▶ [Task requirements]:
Reproduce the lines of the records starting at the line containing "You are a computer-use" and ending at the last line of the records, and leave the pictures out.

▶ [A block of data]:
## Begin
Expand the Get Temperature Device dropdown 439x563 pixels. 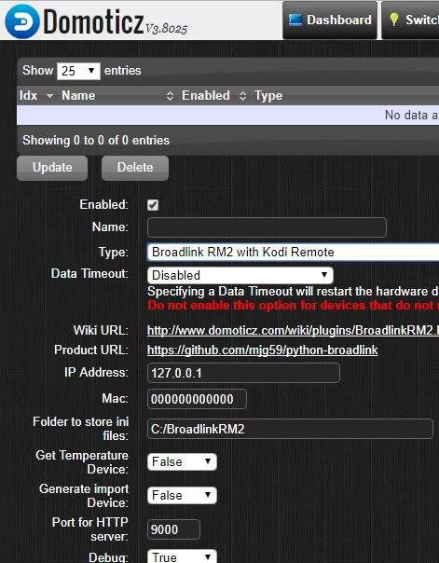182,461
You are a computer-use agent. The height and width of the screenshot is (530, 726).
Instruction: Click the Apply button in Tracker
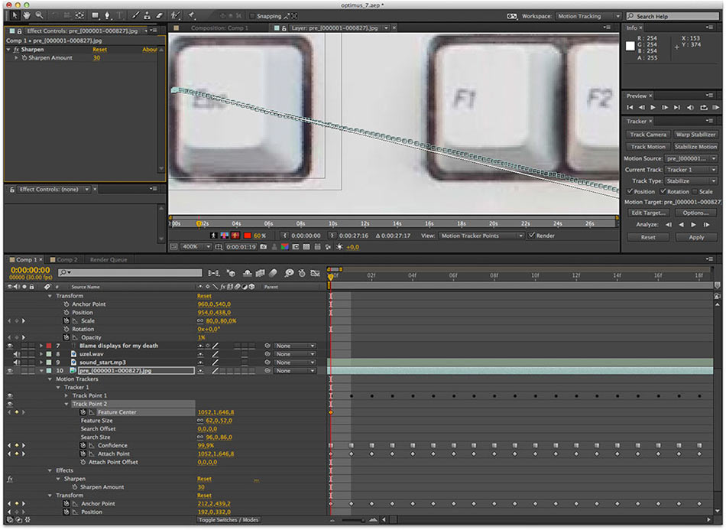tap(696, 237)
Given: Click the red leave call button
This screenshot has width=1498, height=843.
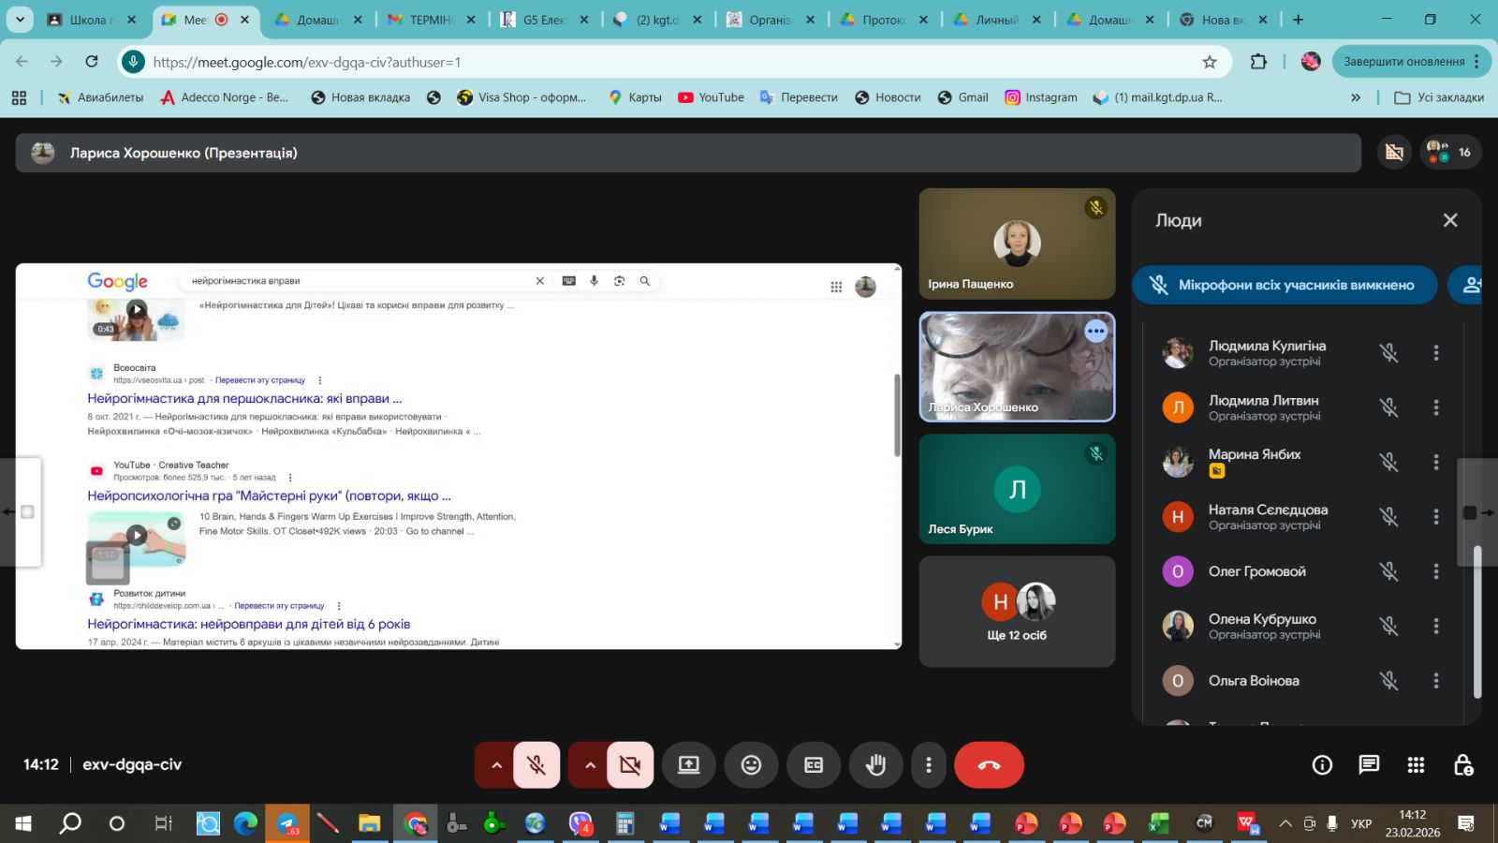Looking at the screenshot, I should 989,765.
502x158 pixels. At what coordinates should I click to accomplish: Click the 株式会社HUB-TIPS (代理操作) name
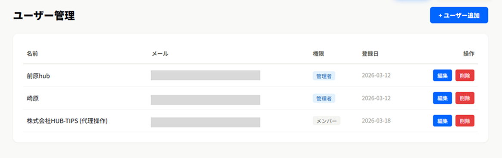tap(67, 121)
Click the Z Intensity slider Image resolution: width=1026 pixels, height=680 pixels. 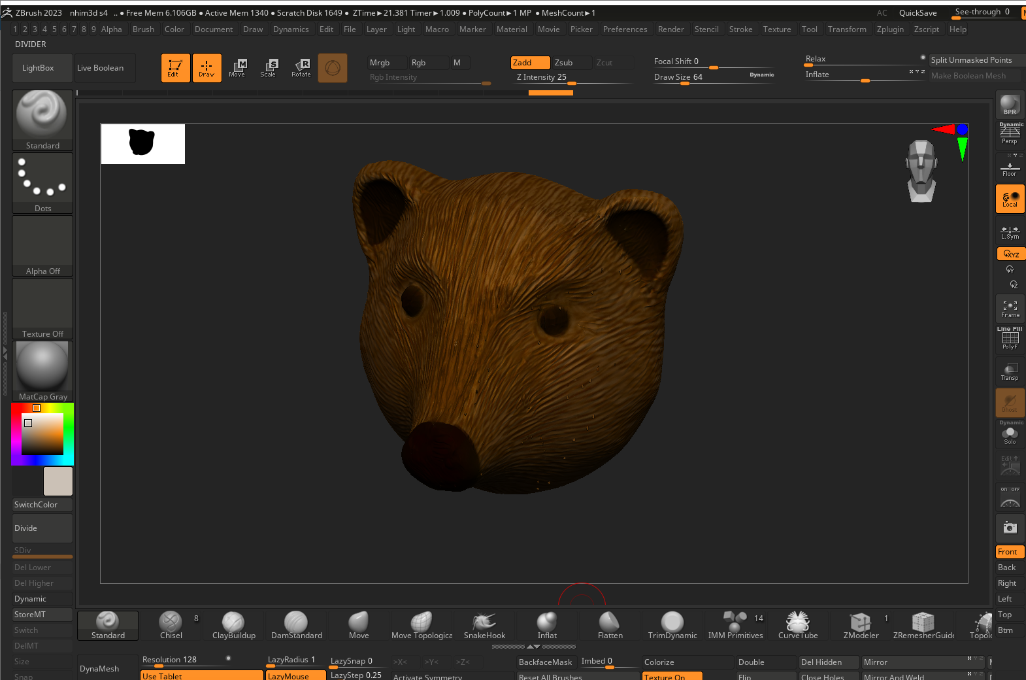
## End
▶ [Written answer]:
You are a computer-use agent. The height and width of the screenshot is (530, 726).
Instruction: Click the Apply button in Tracker
tap(696, 237)
Given: Click the red leave call button
This screenshot has width=1498, height=843.
Looking at the screenshot, I should 989,765.
502x158 pixels. At what coordinates should I click to accomplish: Click the 株式会社HUB-TIPS (代理操作) name
tap(67, 121)
Click the Z Intensity slider Image resolution: width=1026 pixels, height=680 pixels. 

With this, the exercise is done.